- Saved entries

.....

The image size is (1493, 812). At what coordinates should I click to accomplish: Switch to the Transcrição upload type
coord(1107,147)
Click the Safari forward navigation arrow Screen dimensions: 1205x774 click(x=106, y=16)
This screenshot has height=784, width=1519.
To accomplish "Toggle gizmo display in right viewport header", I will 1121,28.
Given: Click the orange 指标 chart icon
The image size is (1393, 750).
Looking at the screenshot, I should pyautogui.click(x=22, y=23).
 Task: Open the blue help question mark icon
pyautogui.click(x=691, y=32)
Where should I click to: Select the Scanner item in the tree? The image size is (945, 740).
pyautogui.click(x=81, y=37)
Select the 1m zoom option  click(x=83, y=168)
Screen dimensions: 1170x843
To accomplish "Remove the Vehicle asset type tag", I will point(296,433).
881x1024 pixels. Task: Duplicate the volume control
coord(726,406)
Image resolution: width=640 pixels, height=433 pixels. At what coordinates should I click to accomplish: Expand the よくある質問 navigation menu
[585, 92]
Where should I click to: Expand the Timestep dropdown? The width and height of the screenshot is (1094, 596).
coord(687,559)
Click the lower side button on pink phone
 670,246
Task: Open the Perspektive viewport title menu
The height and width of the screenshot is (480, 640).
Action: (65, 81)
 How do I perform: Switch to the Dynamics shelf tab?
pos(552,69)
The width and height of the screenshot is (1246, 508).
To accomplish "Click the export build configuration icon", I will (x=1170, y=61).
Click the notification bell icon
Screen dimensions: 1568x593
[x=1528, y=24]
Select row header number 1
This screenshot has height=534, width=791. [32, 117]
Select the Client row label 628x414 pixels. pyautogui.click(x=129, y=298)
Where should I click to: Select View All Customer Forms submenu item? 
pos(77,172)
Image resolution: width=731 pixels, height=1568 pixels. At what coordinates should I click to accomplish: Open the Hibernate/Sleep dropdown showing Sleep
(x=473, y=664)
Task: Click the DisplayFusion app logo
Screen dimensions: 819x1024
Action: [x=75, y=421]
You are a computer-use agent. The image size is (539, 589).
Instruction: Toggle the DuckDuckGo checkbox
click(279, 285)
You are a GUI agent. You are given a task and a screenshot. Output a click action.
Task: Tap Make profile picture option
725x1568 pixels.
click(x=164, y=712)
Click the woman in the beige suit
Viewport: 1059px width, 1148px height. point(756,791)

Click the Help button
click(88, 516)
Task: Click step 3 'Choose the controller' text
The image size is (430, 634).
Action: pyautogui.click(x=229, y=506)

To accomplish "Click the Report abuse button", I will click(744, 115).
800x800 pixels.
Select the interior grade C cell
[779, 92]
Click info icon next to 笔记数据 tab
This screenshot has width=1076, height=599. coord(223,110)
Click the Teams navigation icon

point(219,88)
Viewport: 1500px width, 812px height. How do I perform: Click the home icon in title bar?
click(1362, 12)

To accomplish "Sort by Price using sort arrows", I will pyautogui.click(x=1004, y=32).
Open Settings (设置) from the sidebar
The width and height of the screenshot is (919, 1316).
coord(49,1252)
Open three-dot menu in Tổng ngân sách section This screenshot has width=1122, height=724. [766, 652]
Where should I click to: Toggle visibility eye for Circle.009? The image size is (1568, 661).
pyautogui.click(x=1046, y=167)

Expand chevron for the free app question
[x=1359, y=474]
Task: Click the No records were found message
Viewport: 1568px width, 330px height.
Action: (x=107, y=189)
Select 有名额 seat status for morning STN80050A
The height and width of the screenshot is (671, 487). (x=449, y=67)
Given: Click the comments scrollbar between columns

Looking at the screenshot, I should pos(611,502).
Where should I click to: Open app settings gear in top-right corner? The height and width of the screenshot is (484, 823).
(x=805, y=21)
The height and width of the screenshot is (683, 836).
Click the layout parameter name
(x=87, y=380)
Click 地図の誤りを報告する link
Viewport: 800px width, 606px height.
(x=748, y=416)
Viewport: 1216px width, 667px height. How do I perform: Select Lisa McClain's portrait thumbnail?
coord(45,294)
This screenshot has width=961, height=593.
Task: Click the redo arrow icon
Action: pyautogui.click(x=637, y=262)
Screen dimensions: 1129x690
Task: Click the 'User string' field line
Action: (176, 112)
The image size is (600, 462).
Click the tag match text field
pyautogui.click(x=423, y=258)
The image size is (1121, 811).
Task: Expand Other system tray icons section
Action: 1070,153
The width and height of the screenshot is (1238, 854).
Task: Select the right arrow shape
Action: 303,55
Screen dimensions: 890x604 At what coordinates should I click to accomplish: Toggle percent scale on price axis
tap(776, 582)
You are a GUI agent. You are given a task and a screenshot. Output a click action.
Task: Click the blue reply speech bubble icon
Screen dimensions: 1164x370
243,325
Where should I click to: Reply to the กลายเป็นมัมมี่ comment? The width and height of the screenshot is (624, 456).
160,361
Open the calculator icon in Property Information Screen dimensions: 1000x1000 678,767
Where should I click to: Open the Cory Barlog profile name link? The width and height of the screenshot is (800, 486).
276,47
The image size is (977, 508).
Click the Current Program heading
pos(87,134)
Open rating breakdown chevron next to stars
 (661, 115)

.....

- What is needed
Your task is to quote the lines above, beginning with the first and ending with the one that holds "Click the Safari".

- Result for this exercise
The image size is (1493, 812). At what coordinates should I click to accomplish: Switch to the Transcrição upload type
coord(1107,147)
Click the Safari forward navigation arrow Screen dimensions: 1205x774 click(x=106, y=16)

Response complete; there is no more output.